Diesem Gedanken folgend laden die Bundeszentrale für politische Bildung, die Körber-Stiftung und die Robert Bosch Stiftung im Mai 2014 rund 400 junge Europäer/innen nach Berlin ein. Die jungen Leute zwischen 16 und 25 Jahren kommen aus über 40 Nationen, um sich in einem europäischen HistoryCampus 14|14 am Maxim Gorki Theater darüber auszutauschen, welche Narben der Krieg hinterlassen hat, welche unterschiedlichen nationalen Erzählweisen es darüber gibt und was der Erste Weltkrieg mit ihnen heute zu tun hat. In über 20 Workshops, die von politischen Bildnern, Historikern und Künstlern, von Partnern aus Museen, Universitäten und internationalen Organisationen geleitet werden beschäftigen sich die Teilnehmenden drei Tage lang mit Schwerpunktthemen. Es geht beispielsweise um die Spuren des Krieges in den Familiengedächtnissen, um nationale Mythenbildungen, Feindbilder und Propaganda, um Patriotismus und das Konzept der ‚Ehre‘ und um den Umgang mit Traumata und Verlusten. Das Gespräch oder die Diskussion ist dabei nur eines der Formate für den Campus. Daneben gibt es eine Vielzahl an interaktiven, künstlerischen und kreativen Formaten, in denen Film-, Musik- und Toncollagen erstellt, Performances entwickelt und digitale Ergebnispräsentationen erarbeitet werden.
Der HistoryCampus ist eingebettet in ein größeres Rahmenprogramm, das unter dem Titel Europe 14|14 mit Vorträgen, Lesungen, Ausstellungen, Diskussionen und Workshops vier Wochen lang die Öffentlichkeit zur Auseinandersetzung mit dem Ersten Weltkrieg einlädt.

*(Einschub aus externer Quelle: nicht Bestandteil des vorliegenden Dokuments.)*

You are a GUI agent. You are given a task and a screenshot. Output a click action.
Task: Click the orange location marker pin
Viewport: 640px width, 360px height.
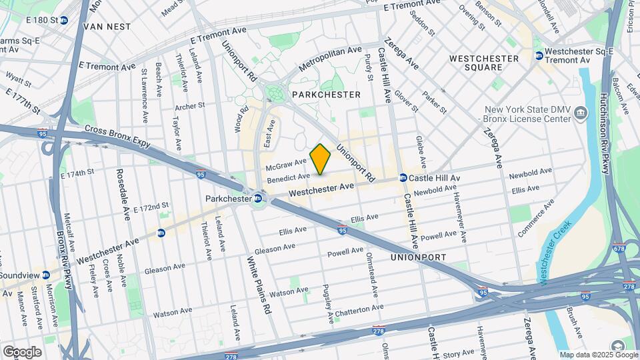pyautogui.click(x=321, y=159)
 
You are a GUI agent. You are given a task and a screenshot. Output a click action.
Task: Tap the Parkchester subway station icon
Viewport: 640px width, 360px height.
pyautogui.click(x=257, y=198)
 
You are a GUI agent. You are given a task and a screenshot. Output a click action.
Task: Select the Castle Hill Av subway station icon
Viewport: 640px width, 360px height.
pyautogui.click(x=403, y=178)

Besonderes Highlight ist ein kulturelles Programm zum Festival, das vom Gorki Theater mit namhaften Künstlern realisiert wird und mit Inszenierungen, Performances, Konzerten und Installationen die politische und kulturelle Lage um 1914 in Bezüge zur Gegenwart setzt.
Es könnte ein sehr spannender Dialog über den Umgang mit den unterschiedlichen Erinnerungen in Europa werden.